**RECORDS FOR THIS TASK:**
○ ○ ○ ○

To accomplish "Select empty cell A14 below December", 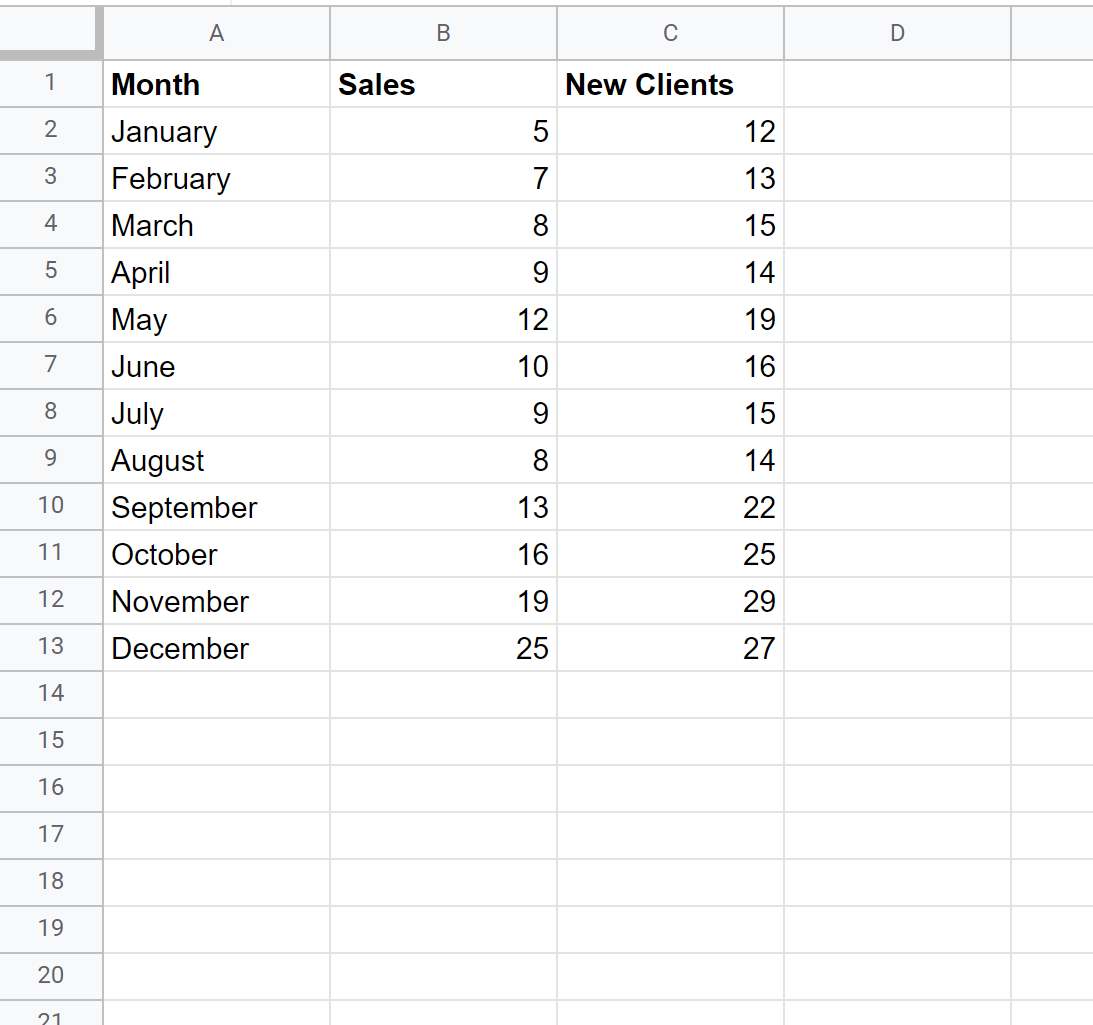I will click(216, 695).
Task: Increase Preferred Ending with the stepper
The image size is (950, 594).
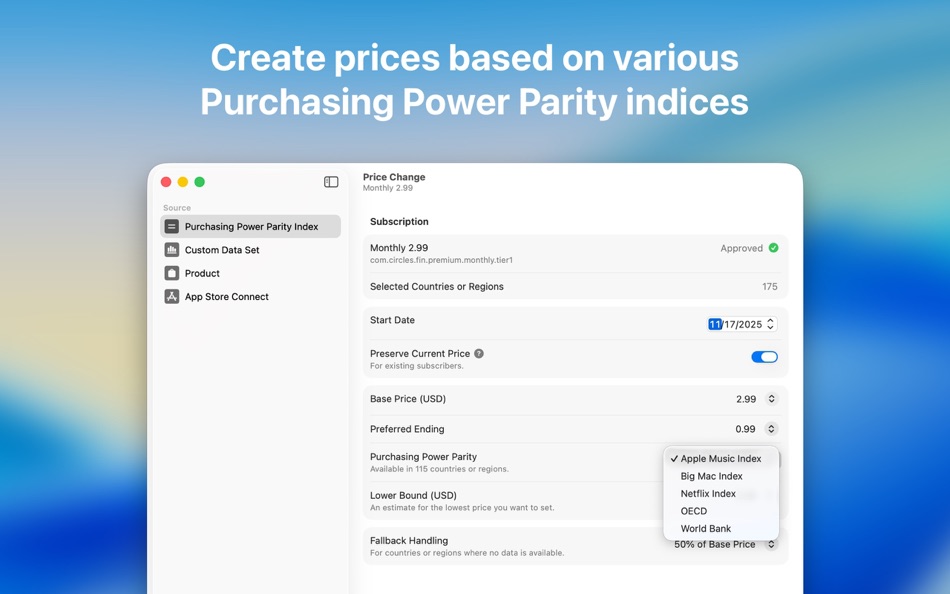Action: 770,425
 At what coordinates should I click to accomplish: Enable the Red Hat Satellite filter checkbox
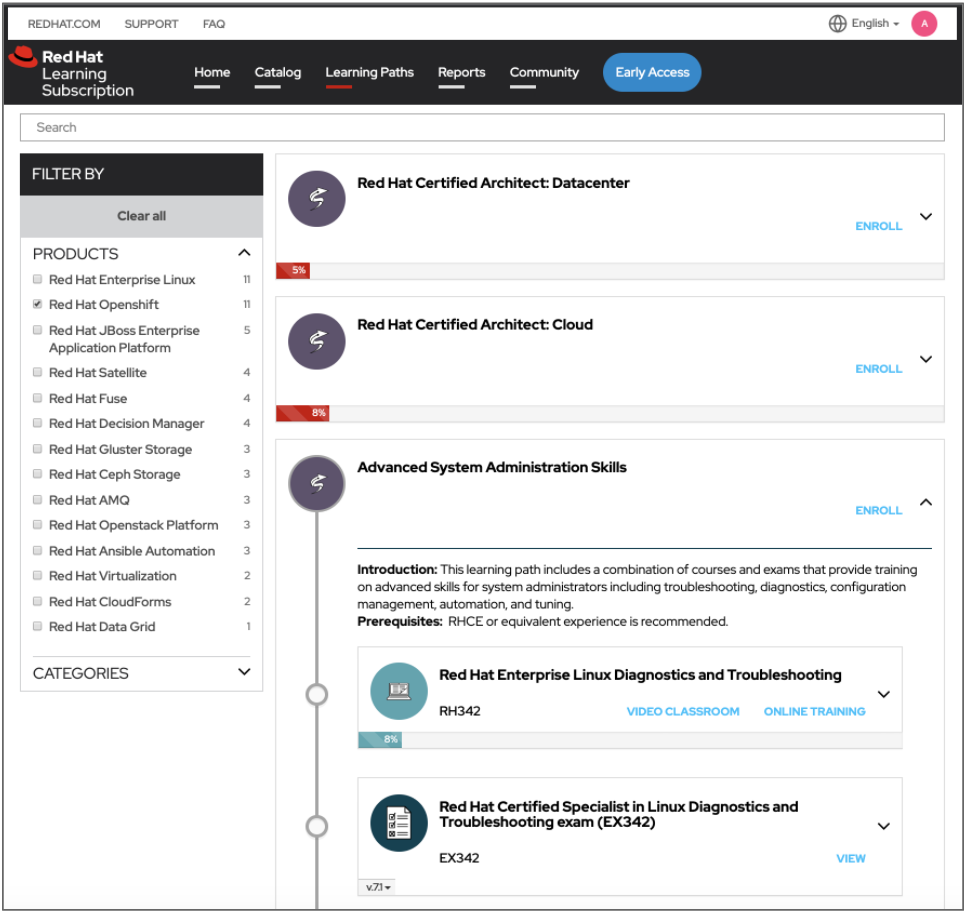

○ ○ ○ ○

**WHAT TO WORK ON:**
If pictures appear, drop them, and retype exactly the lines from the "The image size is (950, 594)." line through the last line of the data above.

**RESPONSE:**
The image size is (950, 594).
Action: 770,425
 At what coordinates should I click to accomplish: Enable the Red Hat Satellite filter checkbox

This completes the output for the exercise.